| Passage |
┄┄┄┄┄┄┄┄┄┄

Peter McConnell, the outgoing managing director of Worthy Park Estate, is of the view that the Chinese-owned firm has performed worse than when the estates were under government control.

"As far as the Chinese operations are concerned, I don't see where they have brought anything new to the table," said McConnell.

The businessmas said he is disappointed with the performance of the Chinese, as he was hoping that they were going to bring new technologies and innovations to the table.

"I have not seen it yet. Luckily they have deep pockets," added McConnell.

Delroy Armstrong, senior assistant to Hong Han, chairman and acting CEO of the Chinese firm, refused to comment on the criticisms. He, however, offered to be the conduit through which the questions would get to his boss for a response, but later advised The Gleaner that the PCSC would not be making a comment.

The Chinese firm is a subsidiary of COMPLANT International, which purchased Frome, Monymusk and Bernard Lodge sugar estates for US$9 million in the 2010 government-divestment exercise.

It has invested an estimated US$250 million to renovate the factories, while substantial work was done to improve sugar production in the various cane belts under their control.

┄┄┄┄┄┄┄┄┄┄

| Extracted material |
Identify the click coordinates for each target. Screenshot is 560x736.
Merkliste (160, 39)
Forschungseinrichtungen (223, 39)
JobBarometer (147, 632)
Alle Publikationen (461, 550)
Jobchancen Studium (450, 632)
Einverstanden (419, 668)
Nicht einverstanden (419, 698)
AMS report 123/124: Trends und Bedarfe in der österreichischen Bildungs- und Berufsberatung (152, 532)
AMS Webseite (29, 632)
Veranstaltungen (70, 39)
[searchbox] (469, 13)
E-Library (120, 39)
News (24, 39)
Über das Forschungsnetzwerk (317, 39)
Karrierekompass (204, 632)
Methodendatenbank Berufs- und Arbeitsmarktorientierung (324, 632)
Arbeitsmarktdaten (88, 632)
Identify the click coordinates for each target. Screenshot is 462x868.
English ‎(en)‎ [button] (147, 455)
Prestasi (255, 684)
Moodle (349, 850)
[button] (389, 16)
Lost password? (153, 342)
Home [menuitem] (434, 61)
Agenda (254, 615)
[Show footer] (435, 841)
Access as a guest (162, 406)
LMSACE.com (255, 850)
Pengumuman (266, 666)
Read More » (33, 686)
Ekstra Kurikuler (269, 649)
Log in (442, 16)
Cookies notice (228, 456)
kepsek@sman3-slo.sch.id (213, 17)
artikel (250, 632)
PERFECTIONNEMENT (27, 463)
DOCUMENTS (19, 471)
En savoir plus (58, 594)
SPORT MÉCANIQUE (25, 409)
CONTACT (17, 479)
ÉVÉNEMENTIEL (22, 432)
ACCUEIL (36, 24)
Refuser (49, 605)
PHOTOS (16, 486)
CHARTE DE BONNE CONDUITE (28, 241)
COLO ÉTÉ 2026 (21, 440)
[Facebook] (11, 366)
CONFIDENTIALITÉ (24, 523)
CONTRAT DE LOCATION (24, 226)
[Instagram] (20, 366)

┄┄┄┄┄┄┄┄┄┄

| Set problem |
Continue the article about the Chinese-owned firm running Jamaica's former government sugar estates, picking up right after its last sentence.

| Output |
FIRST DANGER

 

Allan Rickards, chairman of the All Island Jamaica Cane Farmers Association (AIJCFA), however, is unimpressed with the company's operation to date.

"Pan Caribbean came in and the first danger signal we got is when they sat at the table with us and refused to be a part of the pooling arrangement, when it was so blatantly advantageous.

"They ran into the problem of a deep learning curve, because they came with the opinion that they know more than everyone and have not sought the opinion of their Jamaican workers, who know every bolt and corner of the factories," Rickards claimed.

Frome opens the 2015-2016 crop year with a projection of 40,000 tonnes of the sweetener from 481,000 tonnes of cane, while Monymusk in Clarendon is hoping to produce 21,500 tonnes of the commodity from 237,000 tonnes of cane, when it starts production in February 2016.